Records from a dataset
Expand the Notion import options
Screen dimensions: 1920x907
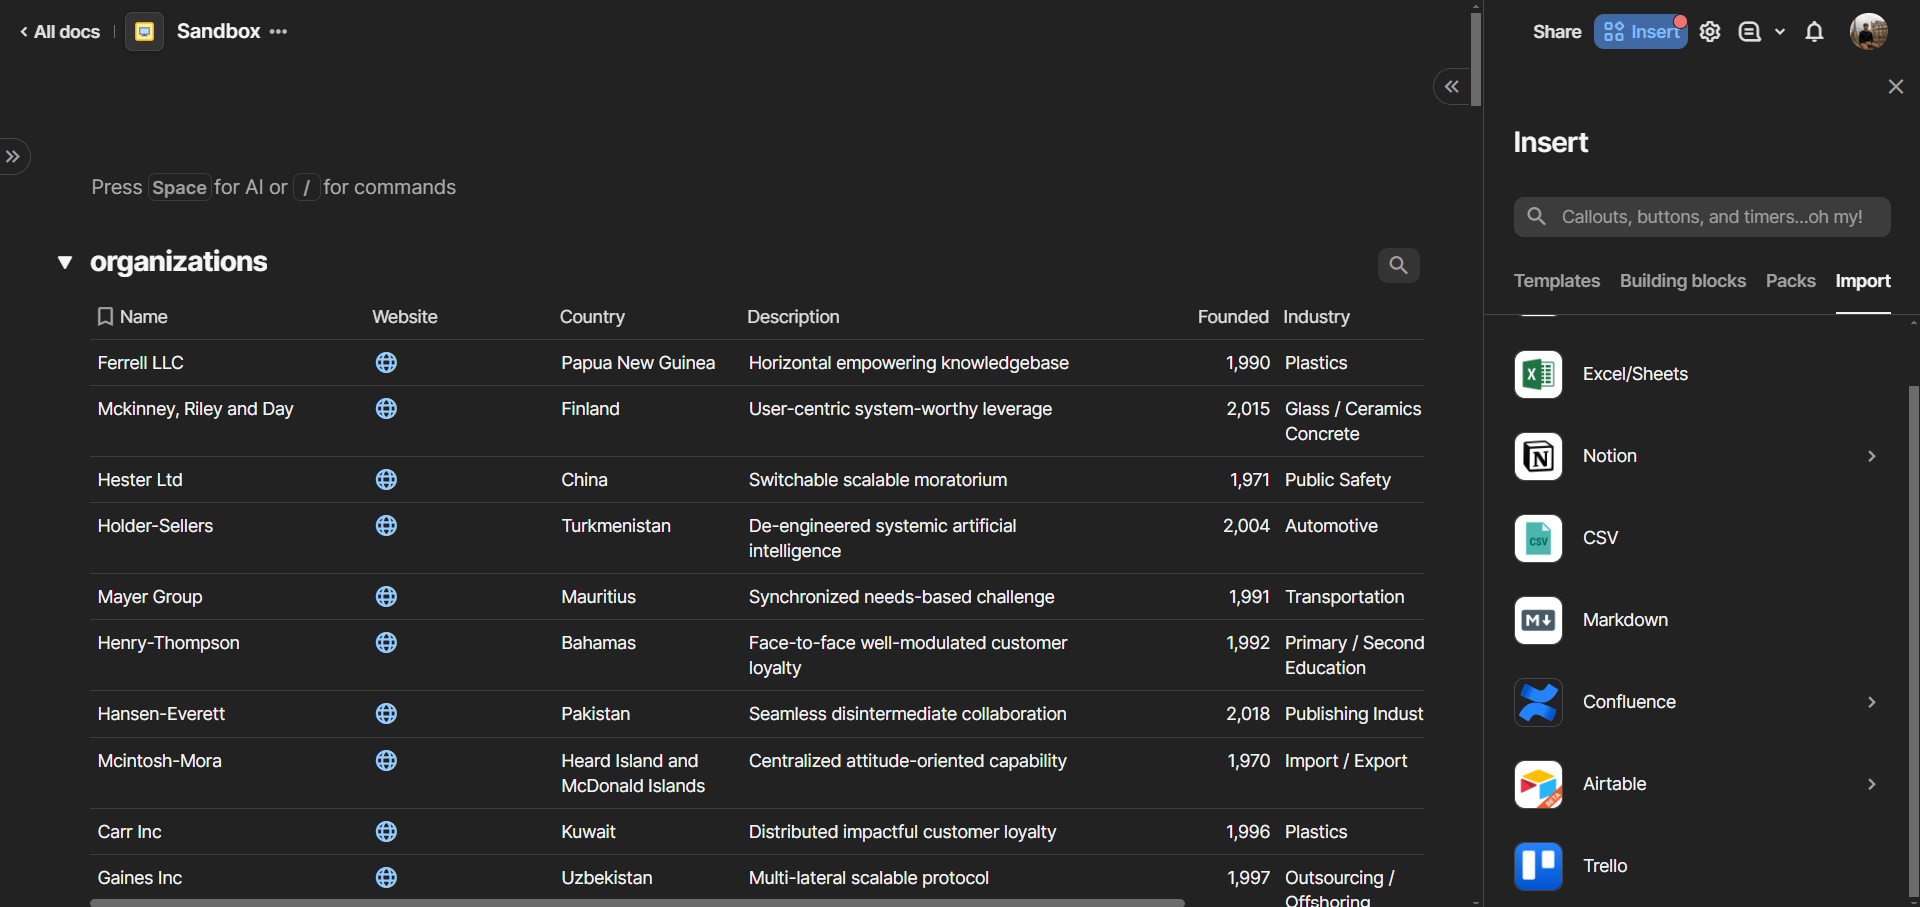pyautogui.click(x=1871, y=456)
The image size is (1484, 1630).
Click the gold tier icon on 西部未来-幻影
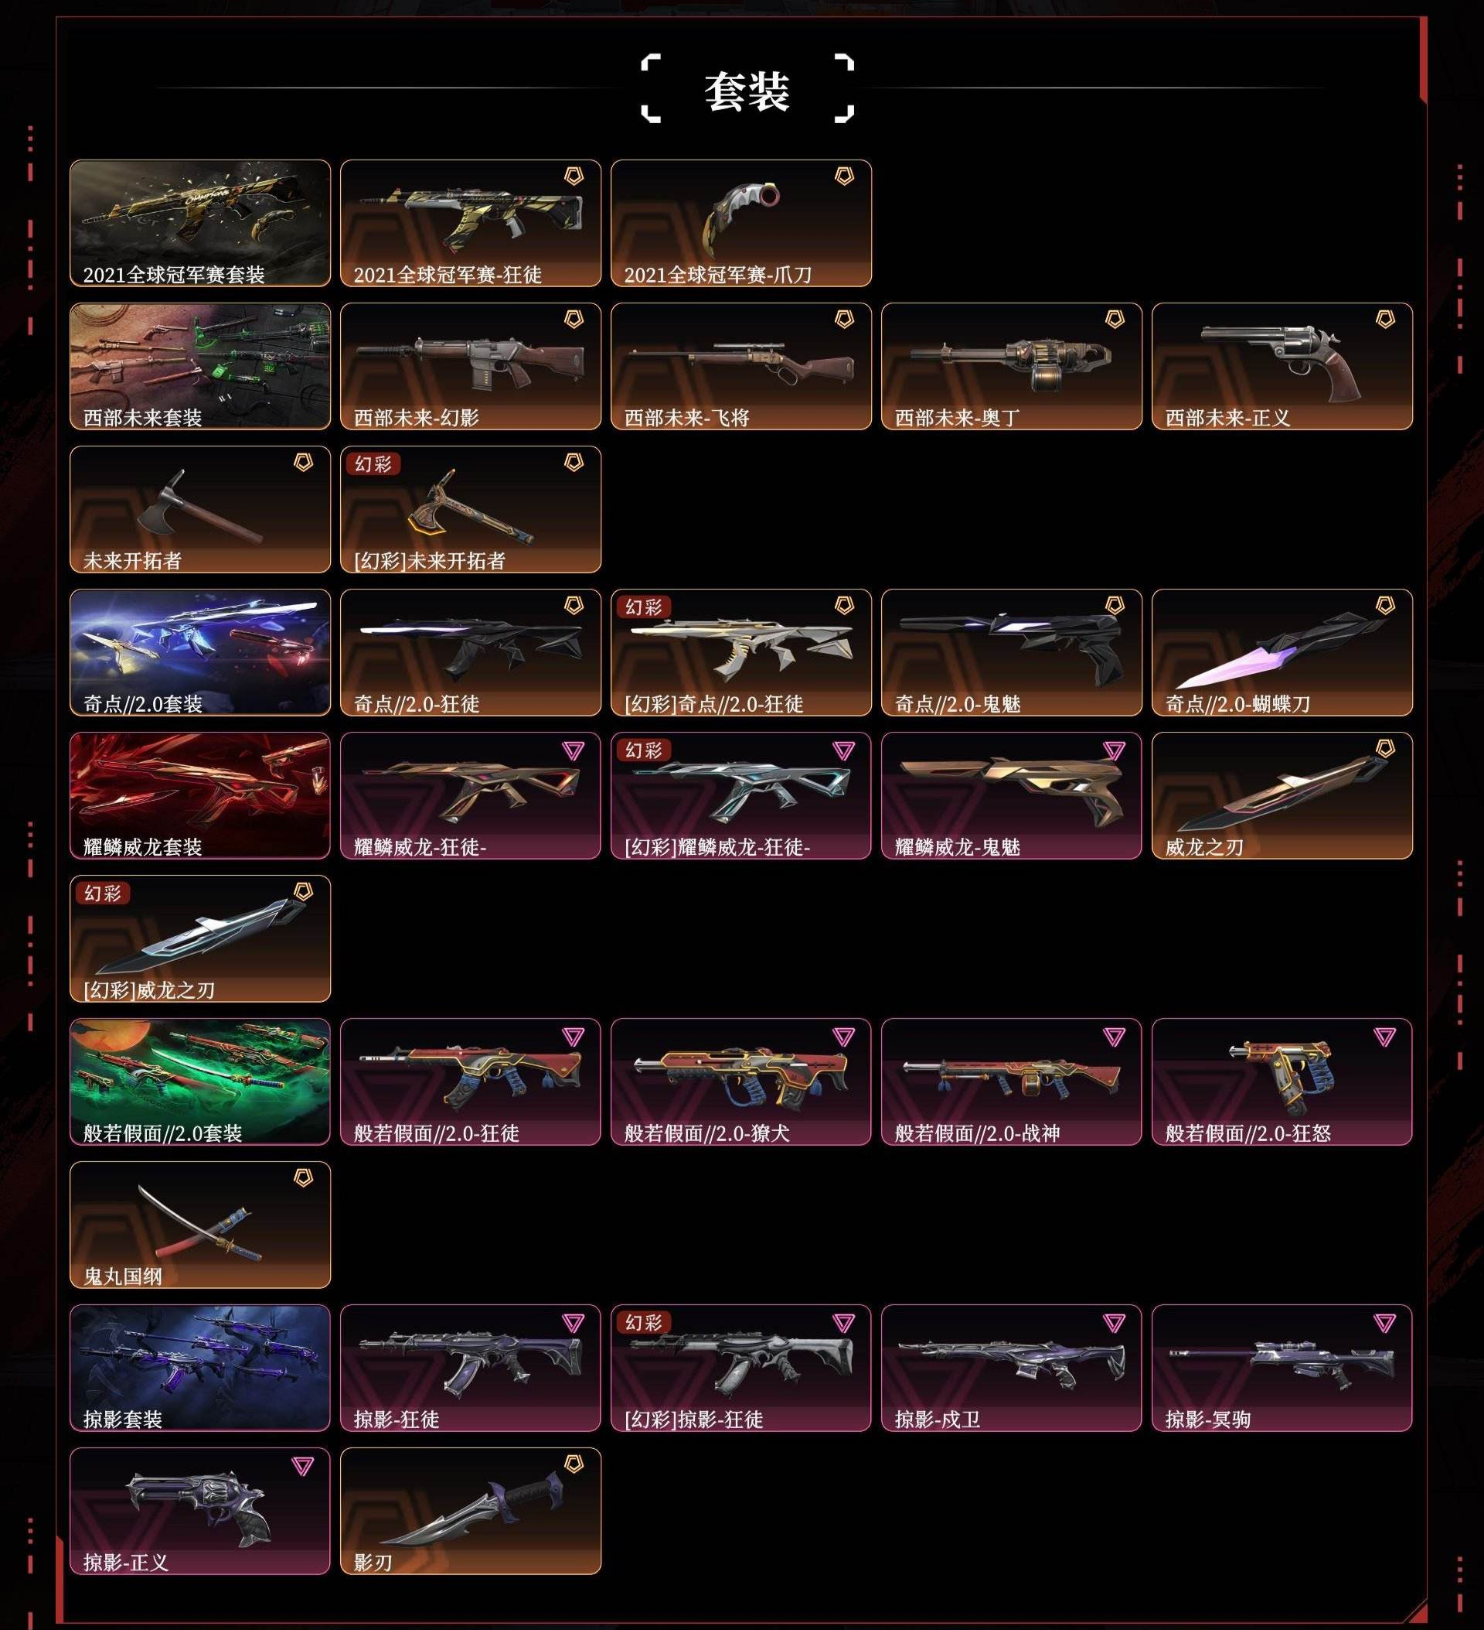[x=574, y=319]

## What you will do
In the copy, include no pictures; otherwise transcribe the entries exactly.

## Output of the task
Expand the Notion import options
Screen dimensions: 1920x907
pyautogui.click(x=1871, y=456)
The image size is (1484, 1630).
Click the gold tier icon on 西部未来-幻影
[x=574, y=319]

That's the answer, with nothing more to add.